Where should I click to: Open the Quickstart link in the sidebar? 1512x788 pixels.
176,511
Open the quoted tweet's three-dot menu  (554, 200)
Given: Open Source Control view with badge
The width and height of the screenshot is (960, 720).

_____

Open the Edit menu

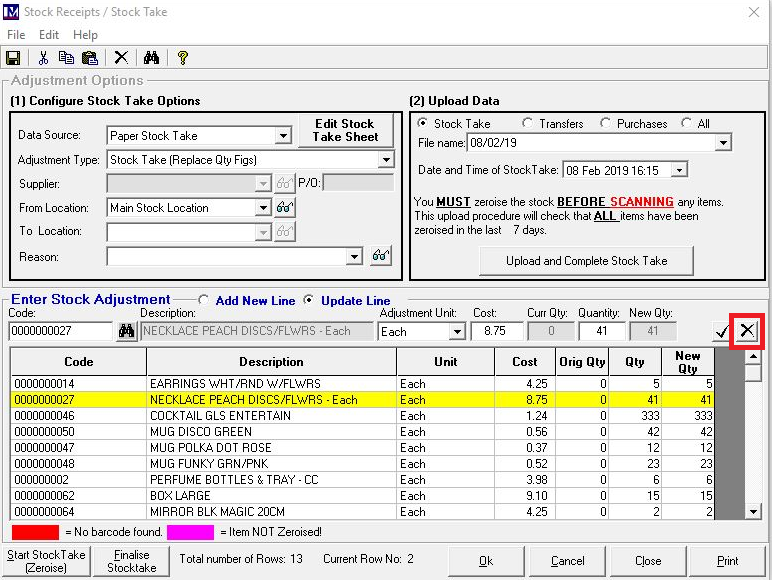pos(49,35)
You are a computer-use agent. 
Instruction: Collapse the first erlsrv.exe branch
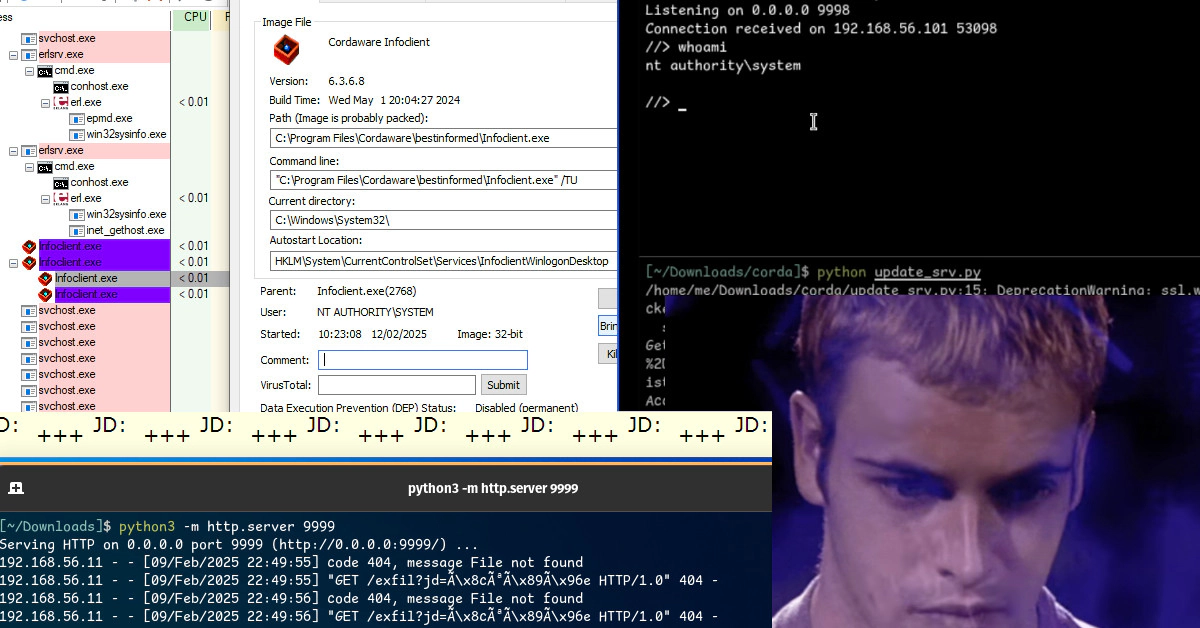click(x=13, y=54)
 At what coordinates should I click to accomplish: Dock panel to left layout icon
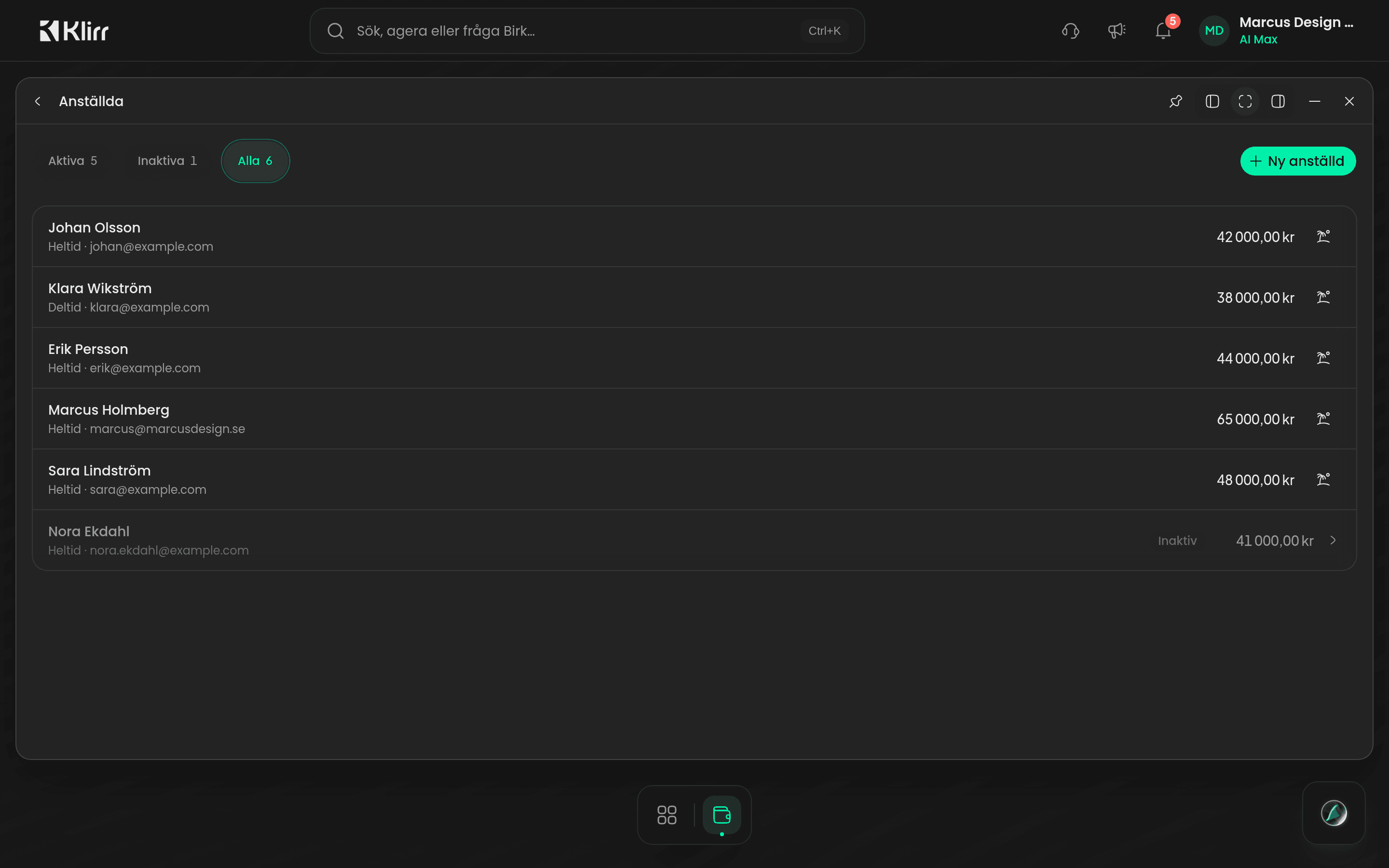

_____

> [WHAT IS NEEDED]
Return, with no change at all, every line in the entries above from the line containing "Where should I" through the line containing "The width and".

> [RESPONSE TO THE TASK]
Where should I click to: Open the Quickstart link in the sidebar? 1512x788 pixels.
176,511
Open the quoted tweet's three-dot menu  (554, 200)
Given: Open Source Control view with badge
The width and height of the screenshot is (960, 720).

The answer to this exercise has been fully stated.